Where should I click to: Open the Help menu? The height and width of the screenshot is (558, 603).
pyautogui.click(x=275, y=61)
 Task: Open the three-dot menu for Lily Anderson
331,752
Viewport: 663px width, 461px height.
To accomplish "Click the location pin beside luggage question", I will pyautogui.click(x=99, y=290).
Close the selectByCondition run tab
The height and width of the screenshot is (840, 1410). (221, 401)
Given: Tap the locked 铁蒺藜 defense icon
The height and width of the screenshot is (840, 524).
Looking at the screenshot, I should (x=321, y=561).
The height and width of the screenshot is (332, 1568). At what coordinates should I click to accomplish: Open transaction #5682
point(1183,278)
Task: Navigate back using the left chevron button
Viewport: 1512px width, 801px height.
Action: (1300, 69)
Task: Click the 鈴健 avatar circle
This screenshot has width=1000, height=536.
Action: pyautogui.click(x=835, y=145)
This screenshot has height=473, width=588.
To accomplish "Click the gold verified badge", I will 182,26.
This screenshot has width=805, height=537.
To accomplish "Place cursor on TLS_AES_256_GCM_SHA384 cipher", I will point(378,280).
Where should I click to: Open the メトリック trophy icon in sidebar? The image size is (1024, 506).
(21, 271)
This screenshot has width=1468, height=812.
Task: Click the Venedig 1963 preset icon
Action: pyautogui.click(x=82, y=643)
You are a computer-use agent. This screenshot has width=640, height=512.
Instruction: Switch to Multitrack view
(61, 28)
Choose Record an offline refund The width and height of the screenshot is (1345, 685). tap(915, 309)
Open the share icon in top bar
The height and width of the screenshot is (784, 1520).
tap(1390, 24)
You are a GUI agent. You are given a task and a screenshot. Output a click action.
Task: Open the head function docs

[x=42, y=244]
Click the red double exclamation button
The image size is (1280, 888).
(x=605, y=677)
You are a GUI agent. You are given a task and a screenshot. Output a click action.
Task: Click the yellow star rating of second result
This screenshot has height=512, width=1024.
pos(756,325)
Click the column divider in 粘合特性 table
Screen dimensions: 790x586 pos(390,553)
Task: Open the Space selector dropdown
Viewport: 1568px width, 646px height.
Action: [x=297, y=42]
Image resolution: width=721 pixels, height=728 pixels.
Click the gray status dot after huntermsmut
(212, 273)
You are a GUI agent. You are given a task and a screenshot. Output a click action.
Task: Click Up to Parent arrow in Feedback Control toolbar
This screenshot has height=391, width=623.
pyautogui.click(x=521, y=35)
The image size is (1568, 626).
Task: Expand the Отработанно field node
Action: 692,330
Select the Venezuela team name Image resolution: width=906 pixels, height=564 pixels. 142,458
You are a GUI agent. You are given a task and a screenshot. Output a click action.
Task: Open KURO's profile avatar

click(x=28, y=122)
------------------------------------------------------------------------
● SHORT PROBLEM
Rewrite all the entries above as a JSON list of strings, with each line as its own string and blank lines omitted.

● RESPONSE BELOW
[
  "Where should I click to: Open the Help menu? The height and width of the screenshot is (558, 603).",
  "pyautogui.click(x=275, y=61)",
  " Task: Open the three-dot menu for Lily Anderson",
  "331,752",
  "Viewport: 663px width, 461px height.",
  "To accomplish \"Click the location pin beside luggage question\", I will pyautogui.click(x=99, y=290).",
  "Close the selectByCondition run tab",
  "The height and width of the screenshot is (840, 1410). (221, 401)",
  "Given: Tap the locked 铁蒺藜 defense icon",
  "The height and width of the screenshot is (840, 524).",
  "Looking at the screenshot, I should (x=321, y=561).",
  "The height and width of the screenshot is (332, 1568). At what coordinates should I click to accomplish: Open transaction #5682",
  "point(1183,278)",
  "Task: Navigate back using the left chevron button",
  "Viewport: 1512px width, 801px height.",
  "Action: (1300, 69)",
  "Task: Click the 鈴健 avatar circle",
  "This screenshot has width=1000, height=536.",
  "Action: pyautogui.click(x=835, y=145)",
  "This screenshot has height=473, width=588.",
  "To accomplish \"Click the gold verified badge\", I will 182,26.",
  "This screenshot has width=805, height=537.",
  "To accomplish \"Place cursor on TLS_AES_256_GCM_SHA384 cipher\", I will point(378,280).",
  "Where should I click to: Open the メトリック trophy icon in sidebar? The image size is (1024, 506).",
  "(21, 271)",
  "This screenshot has width=1468, height=812.",
  "Task: Click the Venedig 1963 preset icon",
  "Action: pyautogui.click(x=82, y=643)",
  "You are a computer-use agent. This screenshot has width=640, height=512.",
  "Instruction: Switch to Multitrack view",
  "(61, 28)",
  "Choose Record an offline refund The width and height of the screenshot is (1345, 685). tap(915, 309)",
  "Open the share icon in top bar",
  "The height and width of the screenshot is (784, 1520).",
  "tap(1390, 24)",
  "You are a GUI agent. You are given a task and a screenshot. Output a click action.",
  "Task: Open the head function docs",
  "[x=42, y=244]",
  "Click the red double exclamation button",
  "The image size is (1280, 888).",
  "(x=605, y=677)",
  "You are a GUI agent. You are given a task and a screenshot. Output a click action.",
  "Task: Click the yellow star rating of second result",
  "This screenshot has height=512, width=1024.",
  "pos(756,325)",
  "Click the column divider in 粘合特性 table",
  "Screen dimensions: 790x586 pos(390,553)",
  "Task: Open the Space selector dropdown",
  "Viewport: 1568px width, 646px height.",
  "Action: [x=297, y=42]",
  "Image resolution: width=721 pixels, height=728 pixels.",
  "Click the gray status dot after huntermsmut",
  "(212, 273)",
  "You are a GUI agent. You are given a task and a screenshot. Output a click action.",
  "Task: Click Up to Parent arrow in Feedback Control toolbar",
  "This screenshot has height=391, width=623.",
  "pyautogui.click(x=521, y=35)",
  "The image size is (1568, 626).",
  "Task: Expand the Отработанно field node",
  "Action: 692,330",
  "Select the Venezuela team name Image resolution: width=906 pixels, height=564 pixels. 142,458",
  "You are a GUI agent. You are given a task and a screenshot. Output a click action.",
  "Task: Open KURO's profile avatar",
  "click(x=28, y=122)"
]